Th philosopher Henri Bergson wrote a book called “The Two Sources of Morality and Religion” in which he distinguishes between “Static/closed” morality and religion and “dynamic/open” morality and religion.
The latter type of religion has very little visibility these days.
The final panel would make a cracking good T-shirt.
Reminds me of that quote supposedly by Mark Twain: Faith is believing in something you know ain’t so.
Wonderful toon.
I doubt, however, that many religious would admit to those statements in panel 2.
C. S. Lewis argues somewhere (in a talk called something like “On Obstinacy in Belief”) that faith can be rational based on previous experience. For instance you have faith that your friend will make a difficult journey to be with you tonight, not because you have any present evidence for that proposition but because you know your friend from previous experience.

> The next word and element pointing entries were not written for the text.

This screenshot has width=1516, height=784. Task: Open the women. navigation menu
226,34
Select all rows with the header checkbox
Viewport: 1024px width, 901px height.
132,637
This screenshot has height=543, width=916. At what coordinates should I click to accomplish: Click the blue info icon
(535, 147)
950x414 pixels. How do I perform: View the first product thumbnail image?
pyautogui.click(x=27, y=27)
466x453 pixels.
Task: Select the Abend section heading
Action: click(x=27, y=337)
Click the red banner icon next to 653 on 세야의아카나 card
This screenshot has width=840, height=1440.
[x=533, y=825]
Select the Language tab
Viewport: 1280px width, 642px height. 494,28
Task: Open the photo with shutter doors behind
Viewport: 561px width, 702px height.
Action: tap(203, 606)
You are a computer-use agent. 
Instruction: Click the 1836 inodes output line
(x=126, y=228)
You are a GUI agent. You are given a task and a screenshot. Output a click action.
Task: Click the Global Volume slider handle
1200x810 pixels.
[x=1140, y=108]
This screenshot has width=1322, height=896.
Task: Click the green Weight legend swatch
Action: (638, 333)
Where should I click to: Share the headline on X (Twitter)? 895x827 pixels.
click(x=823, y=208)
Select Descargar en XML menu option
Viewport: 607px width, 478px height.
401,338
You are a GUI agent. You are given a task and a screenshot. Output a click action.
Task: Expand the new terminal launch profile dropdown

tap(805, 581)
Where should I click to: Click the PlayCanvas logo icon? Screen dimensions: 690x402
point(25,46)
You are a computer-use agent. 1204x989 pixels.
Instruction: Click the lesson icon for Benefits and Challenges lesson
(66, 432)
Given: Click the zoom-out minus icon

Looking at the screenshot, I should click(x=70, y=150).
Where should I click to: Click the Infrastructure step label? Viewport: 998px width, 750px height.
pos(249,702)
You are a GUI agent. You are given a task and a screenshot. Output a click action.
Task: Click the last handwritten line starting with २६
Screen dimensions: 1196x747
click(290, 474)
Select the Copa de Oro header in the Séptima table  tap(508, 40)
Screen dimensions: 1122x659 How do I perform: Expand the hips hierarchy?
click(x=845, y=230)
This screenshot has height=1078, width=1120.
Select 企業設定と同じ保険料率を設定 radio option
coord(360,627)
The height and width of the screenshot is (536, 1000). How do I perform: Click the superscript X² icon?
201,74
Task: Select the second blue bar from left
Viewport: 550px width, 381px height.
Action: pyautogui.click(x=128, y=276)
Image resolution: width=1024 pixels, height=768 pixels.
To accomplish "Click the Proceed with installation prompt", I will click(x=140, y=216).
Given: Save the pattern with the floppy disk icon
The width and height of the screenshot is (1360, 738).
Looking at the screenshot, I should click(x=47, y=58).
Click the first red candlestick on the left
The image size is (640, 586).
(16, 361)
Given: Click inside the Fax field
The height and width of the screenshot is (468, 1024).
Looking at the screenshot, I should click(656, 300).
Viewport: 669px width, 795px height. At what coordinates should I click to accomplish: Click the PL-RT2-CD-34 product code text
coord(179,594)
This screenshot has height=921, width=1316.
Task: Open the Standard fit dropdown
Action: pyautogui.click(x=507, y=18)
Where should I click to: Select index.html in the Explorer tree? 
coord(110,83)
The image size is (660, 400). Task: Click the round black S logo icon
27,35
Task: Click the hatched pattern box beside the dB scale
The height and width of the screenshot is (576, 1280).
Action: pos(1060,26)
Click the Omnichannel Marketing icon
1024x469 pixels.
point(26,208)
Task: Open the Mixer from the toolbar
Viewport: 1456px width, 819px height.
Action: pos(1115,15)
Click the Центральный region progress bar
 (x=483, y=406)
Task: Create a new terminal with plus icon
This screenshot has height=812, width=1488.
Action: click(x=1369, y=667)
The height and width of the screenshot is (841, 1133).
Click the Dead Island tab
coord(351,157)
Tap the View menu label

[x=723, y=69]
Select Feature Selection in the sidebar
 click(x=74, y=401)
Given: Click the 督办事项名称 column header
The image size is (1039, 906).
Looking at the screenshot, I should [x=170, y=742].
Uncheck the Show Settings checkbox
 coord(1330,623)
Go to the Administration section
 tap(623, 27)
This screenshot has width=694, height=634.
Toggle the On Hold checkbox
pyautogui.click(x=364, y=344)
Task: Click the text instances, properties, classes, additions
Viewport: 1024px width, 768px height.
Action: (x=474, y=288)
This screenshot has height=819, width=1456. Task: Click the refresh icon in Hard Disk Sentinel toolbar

Of course this begs the question: do we, in fact, have any previous experience of God?
That seems to me to be mixing up faith with induction. When you take your knowledge of past empirical experiences and apply it to some unknown situation or future prediction, that’s generally considered induction, not faith. I don’t need faith to think the sun will rise tomorrow, or that commute traffic will be bad, or that a friend I know from past experience to be punctual will make a meeting on time. Sure, in each case I’m making a prediction of the future which I do not technically know will come to pass. But the basis of such beliefs isn’t faith, its induction.
Or abduction, or sometimes, deduction. (With moral certainty on the premisses.)